BEIRUT: Activists in Palestinian refugee camps in Lebanon have staged their third sit-in on Wednesday to demand immigration to a third country.

The participants, who gathered at the Martyrs’ Square in the center of Beirut, carried the flags of Palestine, Canada, European nations and Australia, in reference to their demand that these countries open their doors to Palestinian immigrants.

In the absence of accurate figures by embassies on the number of Palestinian refugees who have applied for immigration from Lebanon and been accepted, the Lebanese General Security remains the one monitoring the refugees who leave Lebanese territory by air and do not return after more than a month, said a Lebanese-Palestinian Dialogue Committee (LPDC) source.

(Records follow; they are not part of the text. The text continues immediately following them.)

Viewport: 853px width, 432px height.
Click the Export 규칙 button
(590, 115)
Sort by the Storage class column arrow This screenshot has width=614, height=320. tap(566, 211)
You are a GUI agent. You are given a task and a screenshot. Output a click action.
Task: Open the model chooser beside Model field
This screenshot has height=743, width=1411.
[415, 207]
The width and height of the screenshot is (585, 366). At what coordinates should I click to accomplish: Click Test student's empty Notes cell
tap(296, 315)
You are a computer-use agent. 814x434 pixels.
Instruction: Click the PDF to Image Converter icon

The source told Arab News: “We have been monitoring this phenomenon for some time and noticed that it has recently increased.”

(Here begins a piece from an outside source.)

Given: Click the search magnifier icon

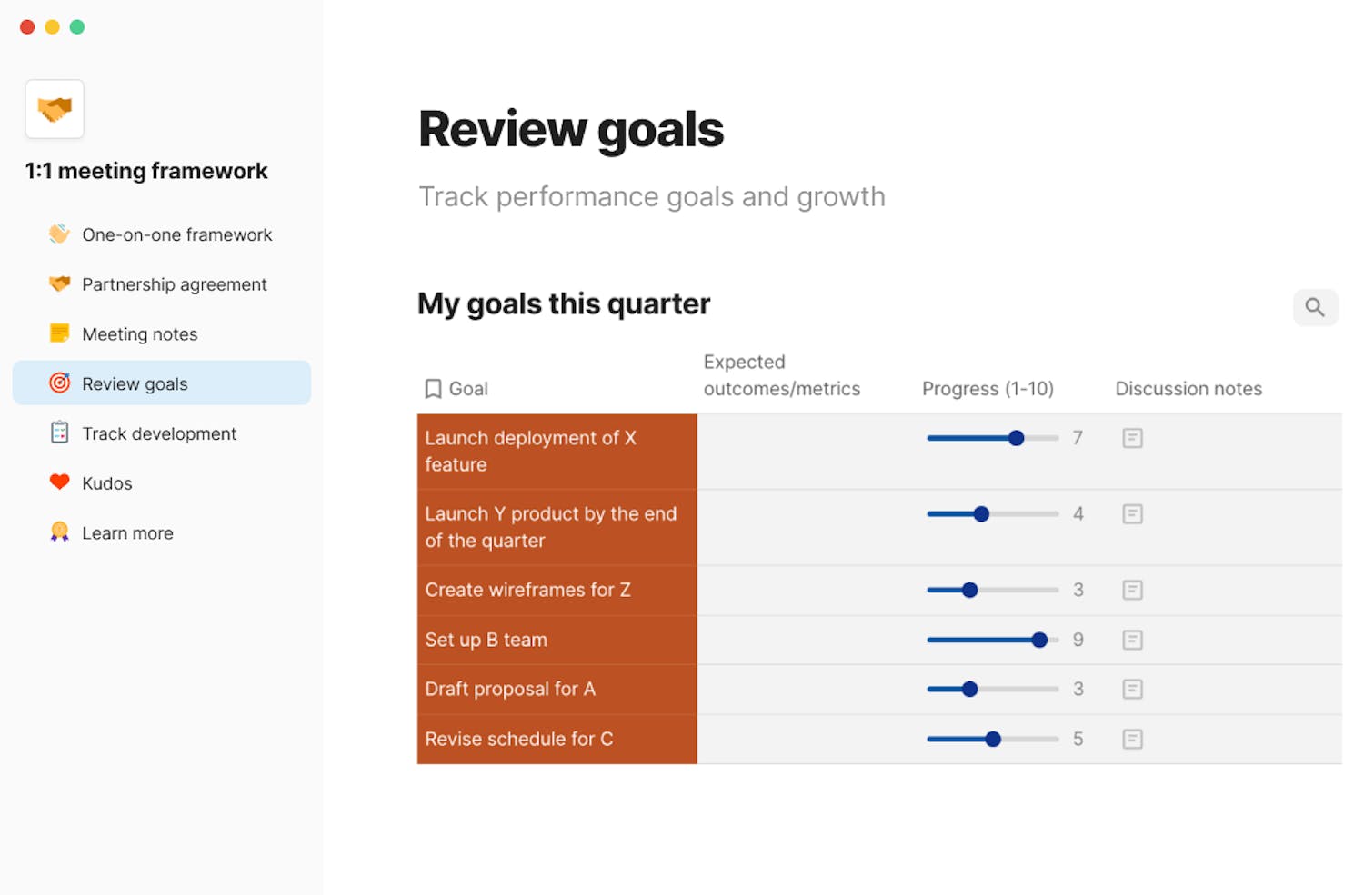Looking at the screenshot, I should 1315,307.
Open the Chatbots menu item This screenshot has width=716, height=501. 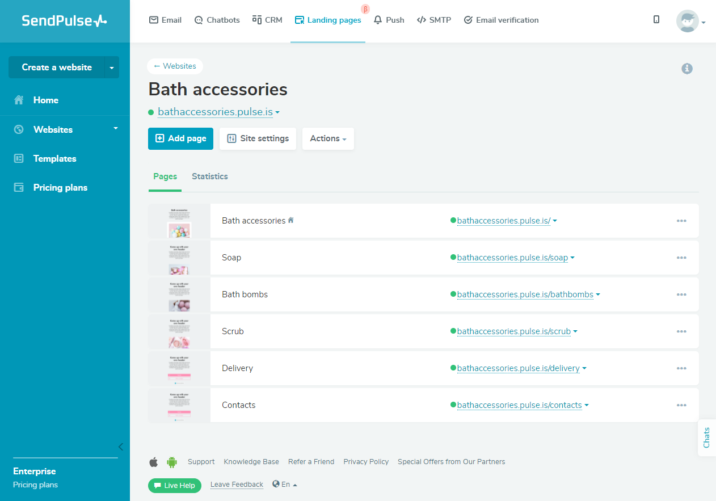(217, 20)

Wednesday’s sit-in, in which hundreds of people took part, has come after two sit-ins organized by the Palestinian Youth Organization outside the Canadian Embassy in Lebanon.

One of participants said: “Life in Lebanon has become very difficult for us — we can no longer bear it. UNRWA has curtailed its services, and Lebanon prevents us from working. How can we live?”

Lebanon’s labor minister had launched a plan to combat foreign workers, targeting Palestinian and Syrian refugees. This led to a campaign of mass protests in Palestinian camps. Communication intensified between the leaders in the Palestinian camps and the Lebanese side to contain the repercussions of the decision.

Hamas representative in Lebanon, Dr. Ahmed Abdel Hadi, believed that “what is happening is not innocent.”

He told Arab News: “There is economic, security, political and social pressure on the Palestinian people, in addition to the absence of civil rights for Palestinian refugees in Lebanon, giving our people a tragic life.”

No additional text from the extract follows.